FollowAn instrument function test must always be performed before every deployment to verify that the instrument works as intended. The tilt and magnetometer sensor response, reporting pitch, roll, and heading respectively, should be checked. These are also important concepts to examine when assessing data quality. All three variables tell how the instrument is oriented at the time of data collection and give an indication of the instrument's movement. Together they state an instrument's orientation in three planes. In the process of coordinate transformation to ENU, information from all three is used. Pitch and roll are also important for bin mapping.

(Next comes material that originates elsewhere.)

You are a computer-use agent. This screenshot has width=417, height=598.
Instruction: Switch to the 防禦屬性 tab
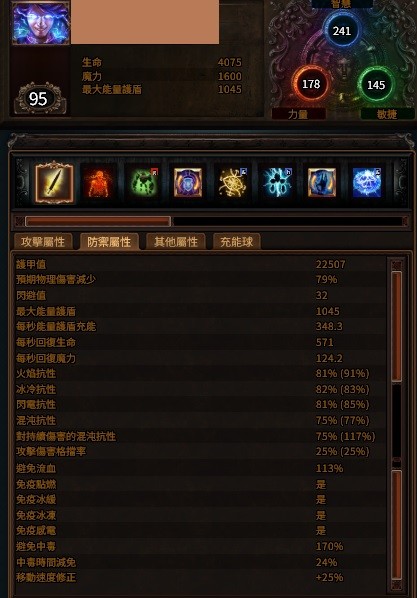[x=109, y=242]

Pitch and roll, collectively referred to as tilt, show how instruments are orientated and represent the position in two orthogonal directions. As Figure 1 visualizes, roll is rotation around the X-axis and pitch is rotation around the Y-axis. In the figure, you can also see which direction of rotation is defined as positive and negative. Both pitch and roll are given in degrees, where zero degrees means that there is no tilt and the instrument head is looking straight upwards or straight downwards (along the Z-axis). There is one exception, and that is when the instrument has an AHRS (which can be integrated into all instruments from the Signature series). For these instruments roll will be 0 degrees when looking upwards, and +/-180 degrees when looking downwards. Tilt data is important in order to know how much the instrument orientation deviates from a leveled position when measuring. There are various types of tilt sensors in Nortek instruments, with some different characteristics and limitations. The three main types are liquid level, solid state accelerometer, and AHRS. The two latter can measure full 3D, while the liquid level sensor (embedded in Midlife instruments) has angular limitations due to its design. All types are nevertheless only calibrated to 30 degrees. However, this constraint is of little importance as such an excessive tilt provides bad data and should in general be discarded. Check out the technical specification for your specific instrument to view the accuracy and precision that applies to its tilt sensor.

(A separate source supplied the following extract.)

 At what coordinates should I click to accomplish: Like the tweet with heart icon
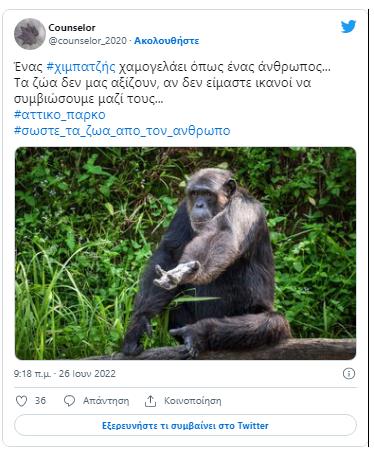click(x=21, y=401)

Pitch and roll data are also used to transform the magnetic vector to the horizontal plane before the heading is found.
Figure 1: Definition of positive and negative direction of pitch and roll shown on an AWAC.

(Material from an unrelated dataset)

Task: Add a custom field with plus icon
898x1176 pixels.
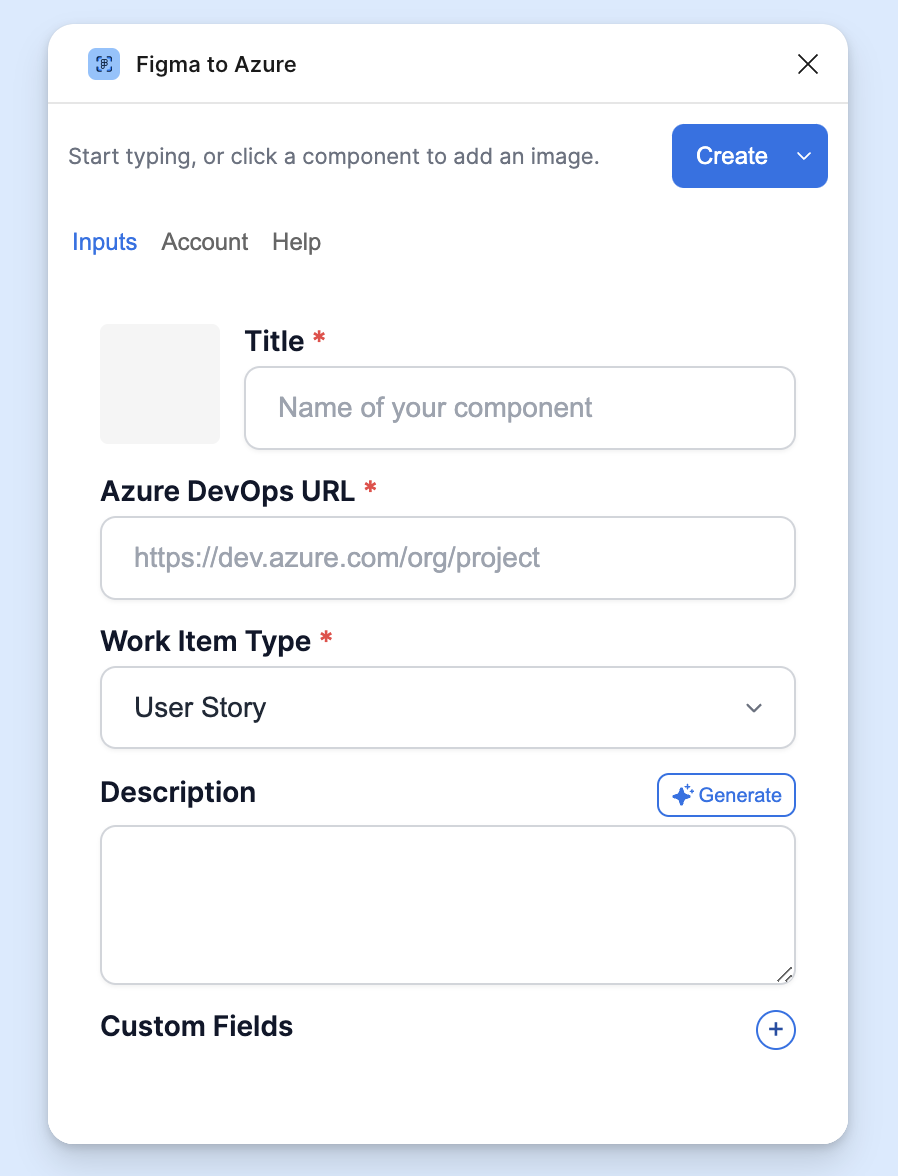Action: coord(775,1029)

The heading indicates an instrument’s orientation relative to the magnetic north pole. In practice, it works like a traditional mechanical compass with the X-axis as the magnetic needle. The value of the heading is given in degrees and corresponds to the readings on a compass. 0 degrees is north, 90 degrees is east, and so on. Due to the phenomenon of gimbal lock, heading readings will not be readable if the X-axis (defined to be the main horizontal axis) is aligned with the vertical axis (Z-axis if no tilt is present). For profiling instruments, this will rarely be a problem as we almost always want to measure consistently pointing vertically or sideways. The instruments must be severely tilted for this to happen, and at that point, the data is most likely so degraded that it must be discarded anyway. A compass calibration should always be performed before every deployment to correct for any magnetic disturbances on the rig.